** REQUIRED WORK **
Find the line with "The image size is (800, 600)." in the records below. Copy it and every line after it, up to and including the line with "Task: Click the large".

[Collected data]
----------

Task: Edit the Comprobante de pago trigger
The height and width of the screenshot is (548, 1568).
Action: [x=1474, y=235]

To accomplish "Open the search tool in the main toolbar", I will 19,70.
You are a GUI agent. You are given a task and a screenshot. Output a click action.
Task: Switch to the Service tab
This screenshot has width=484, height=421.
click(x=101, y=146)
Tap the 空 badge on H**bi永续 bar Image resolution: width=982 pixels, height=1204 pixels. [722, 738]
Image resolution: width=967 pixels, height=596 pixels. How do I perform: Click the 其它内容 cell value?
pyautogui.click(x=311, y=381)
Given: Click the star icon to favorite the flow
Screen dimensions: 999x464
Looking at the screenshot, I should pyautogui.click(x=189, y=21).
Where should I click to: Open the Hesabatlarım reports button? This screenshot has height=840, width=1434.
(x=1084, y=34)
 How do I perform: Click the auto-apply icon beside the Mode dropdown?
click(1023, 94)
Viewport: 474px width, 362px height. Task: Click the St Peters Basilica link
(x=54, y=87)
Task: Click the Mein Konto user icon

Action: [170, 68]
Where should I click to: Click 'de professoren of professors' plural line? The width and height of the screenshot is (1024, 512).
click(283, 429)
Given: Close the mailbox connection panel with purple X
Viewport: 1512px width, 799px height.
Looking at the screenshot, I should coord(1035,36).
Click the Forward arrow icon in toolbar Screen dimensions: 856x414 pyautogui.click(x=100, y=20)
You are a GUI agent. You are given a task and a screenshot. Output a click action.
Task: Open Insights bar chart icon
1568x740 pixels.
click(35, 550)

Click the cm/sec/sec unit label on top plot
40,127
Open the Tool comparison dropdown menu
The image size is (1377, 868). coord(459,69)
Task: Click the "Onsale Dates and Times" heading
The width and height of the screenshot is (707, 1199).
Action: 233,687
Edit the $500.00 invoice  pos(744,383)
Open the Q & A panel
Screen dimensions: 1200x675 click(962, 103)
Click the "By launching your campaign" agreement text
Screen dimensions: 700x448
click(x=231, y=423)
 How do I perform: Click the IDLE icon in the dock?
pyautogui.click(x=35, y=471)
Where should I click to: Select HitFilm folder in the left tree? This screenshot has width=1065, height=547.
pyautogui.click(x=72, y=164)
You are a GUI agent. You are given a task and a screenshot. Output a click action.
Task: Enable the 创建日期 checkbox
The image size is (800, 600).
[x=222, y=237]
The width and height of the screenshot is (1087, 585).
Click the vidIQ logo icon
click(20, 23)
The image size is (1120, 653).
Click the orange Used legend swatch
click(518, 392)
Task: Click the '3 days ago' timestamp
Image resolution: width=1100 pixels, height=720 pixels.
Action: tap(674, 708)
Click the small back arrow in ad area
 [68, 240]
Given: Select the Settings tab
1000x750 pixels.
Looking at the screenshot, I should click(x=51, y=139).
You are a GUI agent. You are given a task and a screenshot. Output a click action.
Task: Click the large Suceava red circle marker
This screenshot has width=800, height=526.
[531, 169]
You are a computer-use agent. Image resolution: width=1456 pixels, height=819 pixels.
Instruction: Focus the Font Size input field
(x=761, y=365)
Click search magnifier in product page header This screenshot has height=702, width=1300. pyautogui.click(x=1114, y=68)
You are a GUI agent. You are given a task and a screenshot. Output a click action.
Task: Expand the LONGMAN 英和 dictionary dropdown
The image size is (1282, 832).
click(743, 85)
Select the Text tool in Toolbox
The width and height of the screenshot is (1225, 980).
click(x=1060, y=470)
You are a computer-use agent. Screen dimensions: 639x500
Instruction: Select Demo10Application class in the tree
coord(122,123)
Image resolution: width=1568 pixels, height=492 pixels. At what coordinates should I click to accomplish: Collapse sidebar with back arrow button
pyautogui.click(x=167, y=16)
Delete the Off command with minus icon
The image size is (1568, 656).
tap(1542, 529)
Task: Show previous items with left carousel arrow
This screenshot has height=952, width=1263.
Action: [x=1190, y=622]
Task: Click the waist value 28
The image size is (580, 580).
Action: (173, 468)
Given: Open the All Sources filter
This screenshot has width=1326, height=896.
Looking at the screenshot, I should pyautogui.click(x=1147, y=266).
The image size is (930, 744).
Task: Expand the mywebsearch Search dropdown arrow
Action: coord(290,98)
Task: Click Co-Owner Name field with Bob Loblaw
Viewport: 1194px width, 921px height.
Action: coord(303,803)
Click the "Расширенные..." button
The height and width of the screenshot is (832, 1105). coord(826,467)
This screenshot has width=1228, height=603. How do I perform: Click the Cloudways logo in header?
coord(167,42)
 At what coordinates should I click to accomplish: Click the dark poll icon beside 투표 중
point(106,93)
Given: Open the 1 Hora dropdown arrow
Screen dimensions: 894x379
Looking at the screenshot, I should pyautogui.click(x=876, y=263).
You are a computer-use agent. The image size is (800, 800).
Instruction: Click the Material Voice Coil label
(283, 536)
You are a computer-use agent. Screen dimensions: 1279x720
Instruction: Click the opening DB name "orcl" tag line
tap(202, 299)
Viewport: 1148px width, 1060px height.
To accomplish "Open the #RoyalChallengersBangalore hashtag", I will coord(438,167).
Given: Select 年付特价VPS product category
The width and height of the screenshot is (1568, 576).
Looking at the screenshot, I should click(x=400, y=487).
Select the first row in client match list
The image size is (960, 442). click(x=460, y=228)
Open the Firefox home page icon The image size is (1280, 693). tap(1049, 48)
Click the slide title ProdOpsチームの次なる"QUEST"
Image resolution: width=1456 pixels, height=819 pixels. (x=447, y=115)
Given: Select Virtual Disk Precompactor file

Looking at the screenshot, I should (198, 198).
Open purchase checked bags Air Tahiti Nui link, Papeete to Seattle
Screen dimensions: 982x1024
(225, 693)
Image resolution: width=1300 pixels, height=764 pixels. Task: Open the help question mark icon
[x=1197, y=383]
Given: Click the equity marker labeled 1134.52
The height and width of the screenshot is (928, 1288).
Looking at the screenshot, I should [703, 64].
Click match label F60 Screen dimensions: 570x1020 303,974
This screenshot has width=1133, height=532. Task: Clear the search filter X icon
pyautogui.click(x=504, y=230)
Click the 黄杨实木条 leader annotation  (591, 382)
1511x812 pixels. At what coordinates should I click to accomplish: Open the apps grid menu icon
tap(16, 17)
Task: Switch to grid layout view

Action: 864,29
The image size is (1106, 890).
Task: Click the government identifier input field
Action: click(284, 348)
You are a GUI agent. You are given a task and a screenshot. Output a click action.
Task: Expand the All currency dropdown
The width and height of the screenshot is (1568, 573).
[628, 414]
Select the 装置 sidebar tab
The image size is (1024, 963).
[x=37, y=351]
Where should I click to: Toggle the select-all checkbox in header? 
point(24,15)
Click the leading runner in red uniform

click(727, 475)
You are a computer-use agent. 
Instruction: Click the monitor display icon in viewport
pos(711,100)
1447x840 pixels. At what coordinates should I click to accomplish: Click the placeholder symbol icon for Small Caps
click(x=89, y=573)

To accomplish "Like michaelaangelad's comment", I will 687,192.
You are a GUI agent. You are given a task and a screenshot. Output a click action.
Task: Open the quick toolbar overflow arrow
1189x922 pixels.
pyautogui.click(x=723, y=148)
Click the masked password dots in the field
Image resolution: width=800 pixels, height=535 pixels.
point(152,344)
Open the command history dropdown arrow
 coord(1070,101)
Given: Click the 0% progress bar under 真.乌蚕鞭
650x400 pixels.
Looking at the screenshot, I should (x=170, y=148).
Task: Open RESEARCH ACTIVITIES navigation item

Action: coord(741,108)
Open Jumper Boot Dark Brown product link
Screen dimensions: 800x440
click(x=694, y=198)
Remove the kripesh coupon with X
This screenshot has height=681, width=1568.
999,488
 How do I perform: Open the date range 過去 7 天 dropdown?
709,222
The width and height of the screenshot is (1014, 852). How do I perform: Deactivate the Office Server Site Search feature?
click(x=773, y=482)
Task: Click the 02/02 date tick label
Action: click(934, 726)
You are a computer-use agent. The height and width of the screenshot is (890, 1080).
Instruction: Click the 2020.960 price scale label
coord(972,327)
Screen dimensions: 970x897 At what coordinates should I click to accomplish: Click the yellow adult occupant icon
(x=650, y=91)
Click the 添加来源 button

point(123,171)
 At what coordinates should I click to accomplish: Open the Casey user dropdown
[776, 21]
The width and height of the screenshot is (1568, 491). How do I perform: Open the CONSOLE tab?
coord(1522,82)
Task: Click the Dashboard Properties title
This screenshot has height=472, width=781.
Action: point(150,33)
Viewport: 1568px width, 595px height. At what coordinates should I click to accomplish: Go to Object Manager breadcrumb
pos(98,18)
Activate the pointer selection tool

----------

** RESPONSE TO THIS EXERCISE **
The image size is (800, 600).
[x=222, y=237]
The width and height of the screenshot is (1087, 585).
Click the vidIQ logo icon
click(20, 23)
The image size is (1120, 653).
Click the orange Used legend swatch
click(518, 392)
Task: Click the '3 days ago' timestamp
Image resolution: width=1100 pixels, height=720 pixels.
Action: tap(674, 708)
Click the small back arrow in ad area
 [68, 240]
Given: Select the Settings tab
1000x750 pixels.
Looking at the screenshot, I should click(x=51, y=139).
You are a GUI agent. You are given a task and a screenshot. Output a click action.
Task: Click the large Suceava red circle marker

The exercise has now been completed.